11 Years Since Russia-Georgia War

This year marks the 11th anniversary of the Russia-Georgia war when the Russian Federation invaded the country and occupied two Georgian regions, Abkhazia and Tskhinvali, so-called South Ossetia. 

August 7, 2008, is one of the most tragic dates in the modern history of Georgia. The war lasted for five days (7–12 August).

It has been eleven years since Russian tanks rolled through the Roki tunnel in an invasion that brought Russian forces 40 kilometers from Georgia’s capital. Today, 20% of Georgian territory remains invaded.

228 civilians, 170 military officers and 14 police officers lost their lives in the war, while 1747 people were wounded. Almost 150 thousand people were forced to leave their homes, 30,000 of which still remain as IDPs. Five soldiers also went missing. 

Georgian-Russian relations were especially tense after the NATO Bucharest Summit. At the summit, which took place on April 1st, 2008, the leaders of the Alliance member states openly stated that Georgia would definitely become a NATO member.

The announcement angered Russia. Sergei Lavrov, the country's Minister of Foreign Affairs, said Moscow would do its best to prevent Georgia from joining NATO. President Vladimir Putin noted that Russia was ready to respond to NATO's position on "internal drafts".

On May 31 2008, Russia dispatched railroad troops to Abkhazia with the purpose of restoring the railway line there. It was completed a week before the August War broke out. Meanwhile, the situation in Tskhinvali region was getting more strained. 

On July 30, the Ministry of Foreign Affairs of Russia released a special statement saying that the threat of an armed confrontation between Georgia and so-called South Ossetia was real.

The most serious clash between Ossetia’s armed forces and Georgians took place on 1 August, leaving 6 Ossetians dead and 7 injured. Meanwhile, Russia was moving "peacekeeping" units into the country.

Russia accused Georgia of "aggression against South Ossetia" and launched a large-scale land, air and sea invasion on Georgia on 8 August. Georgian armed forces became involved in a conflict with separatists and the Russian army. 15 thousand Russian military officers came from Roki tunnel and the Psou border. Russian military aviation carried out an air attack on military units and air bases in Georgian cities. Gori was bombed twice, including its military base. Russian jets bombed Vaziani base in Tbilisi, the airplane factory, the port of Poti, and military bases in Senaki and Marneuli.
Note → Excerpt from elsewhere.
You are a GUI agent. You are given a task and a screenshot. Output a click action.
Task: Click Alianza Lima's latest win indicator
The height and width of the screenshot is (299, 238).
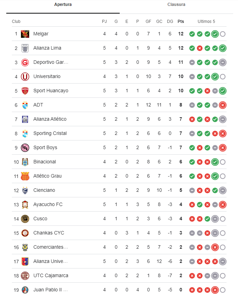coord(223,48)
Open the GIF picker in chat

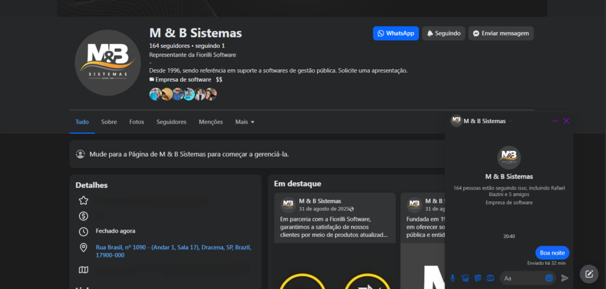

The Russian army occupied Kodori Gorge on 12 August and the Akhalgori region on 16 August. Russian military officers occupied the village of Igoeti and locked down the road linking West and East parts of the country with armored vehicles.

Georgian soldiers, August 2008 War

Operations were ceased after mediation by the President of France, Nicolas Sarkozy, who brokered a 6-point ceasefire agreement on September 8. 

According to the agreement, all Russian forces had to withdraw from the Tskhinvali and Abkhazia regions by October 10, 2008. Sarkozy and other leaders, President of Lithuania Valdas Adamkus, President of Poland Lech Kaczynski and President of Ukraine Viktor Yushchenko, visited Tbilisi. On 15 August, US Secretary of State Condoleezza Rice visited Georgia.

Russia recognized the independence of Abkhazia (Georgia’s breakaway region) and "South Ossetia" on 26 August 2008. On August 28, Russian President Dmitry Medvedev signed a decree recognizing South Ossetia and Abkhazia as independent states. In response, the Georgian government severed diplomatic relations with Russia. Russia only partially fulfilled its obligations defined by the 6-point ceasefire agreement, and its forces remained in the village of Perevi until October 18, 2010. 

On October 23, 2008, the Georgian government passed the Law on Occupied Territories according to which the areas were given the status of occupied territories of Georgia by Russia. 

Two Georgian regions, Abkhazia and Tskhinvali, remain occupied by Russia up to now and Russia continues discrimination and violence against ethnic Georgians, restrictions on the right of education in the native language, the right to property and even the right to life. Meanwhile, hundreds of thousands of internally displaced persons and refugees are still prevented from returning to their homes.